[Pixel coordinate grounding data]
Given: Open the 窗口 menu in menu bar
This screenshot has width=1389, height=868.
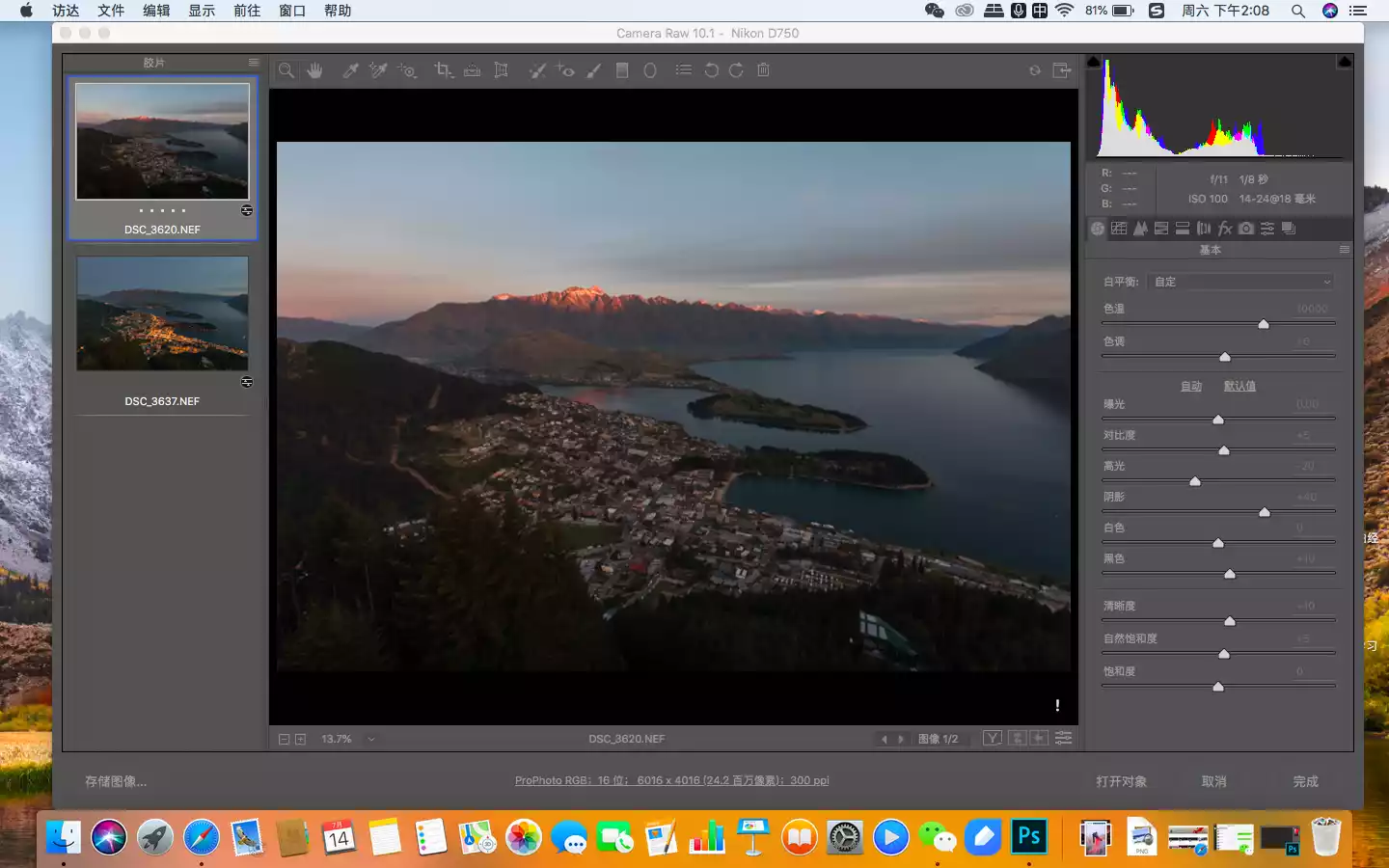Looking at the screenshot, I should point(291,11).
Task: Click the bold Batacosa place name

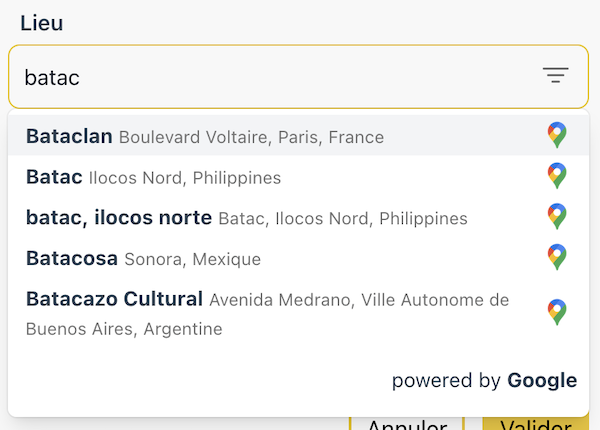Action: 72,258
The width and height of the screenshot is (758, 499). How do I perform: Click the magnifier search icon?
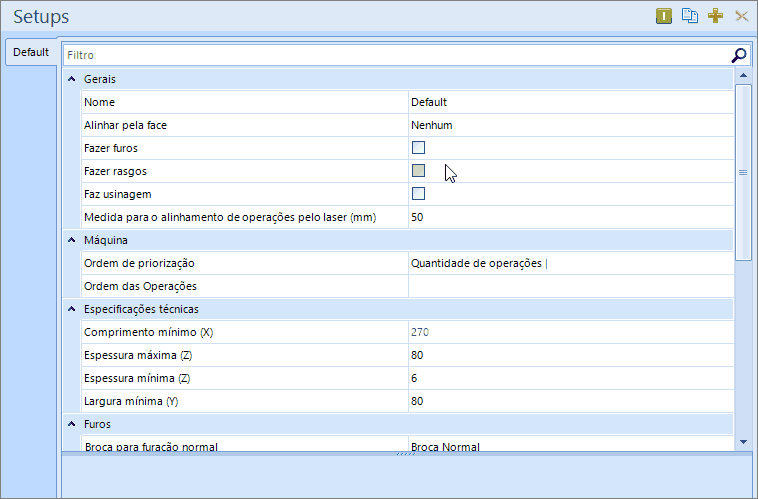[739, 55]
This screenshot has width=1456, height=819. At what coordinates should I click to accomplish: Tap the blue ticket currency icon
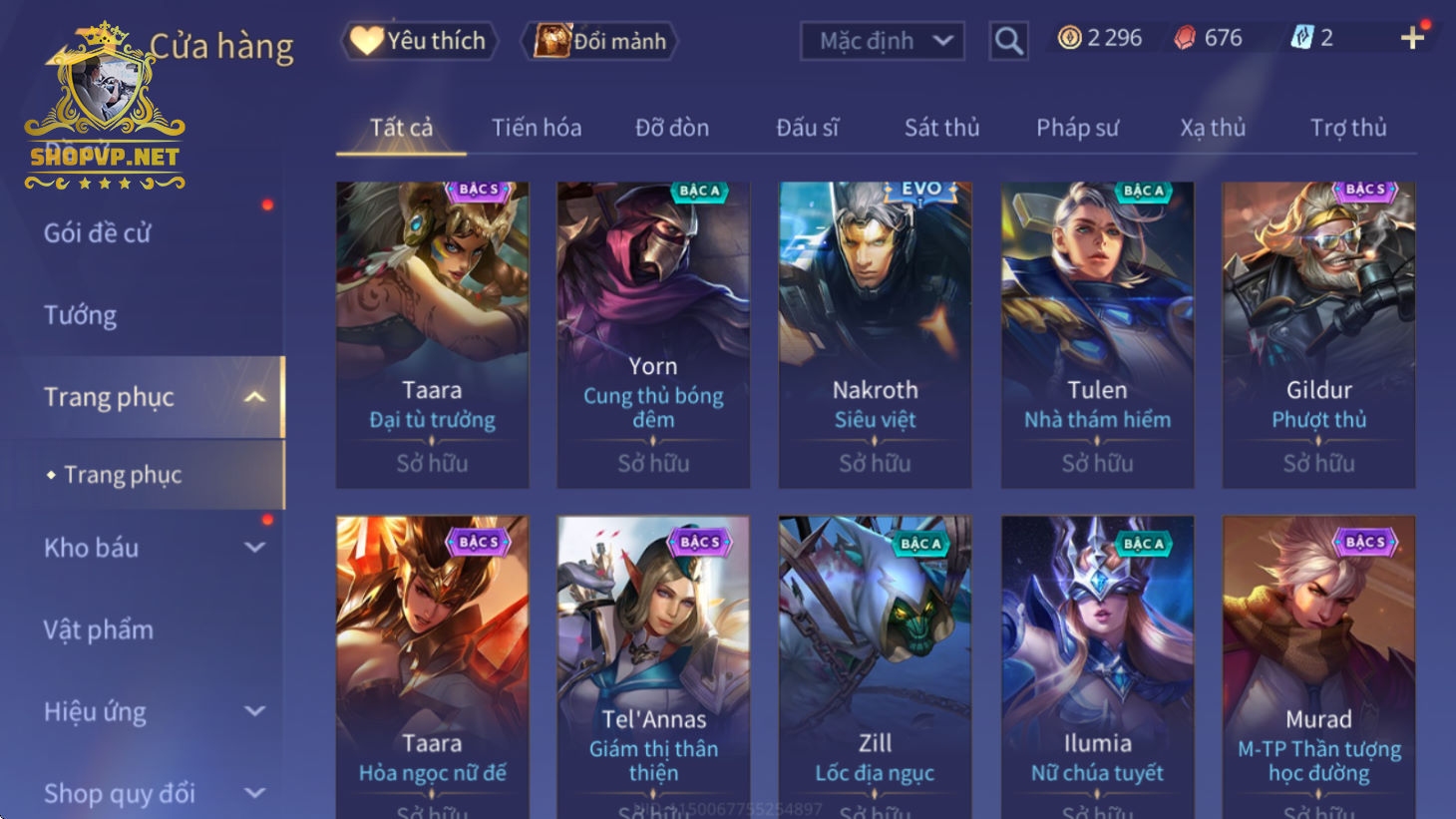click(1302, 38)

**Directions**: Your reply must hold only the lines from the line containing "This screenshot has width=1456, height=819." through the end of the records above, written out exactly, both ends included, with no pictures, please.

**Answer space**:
This screenshot has width=1456, height=819. At what coordinates should I click to accomplish: Tap the blue ticket currency icon
click(1302, 38)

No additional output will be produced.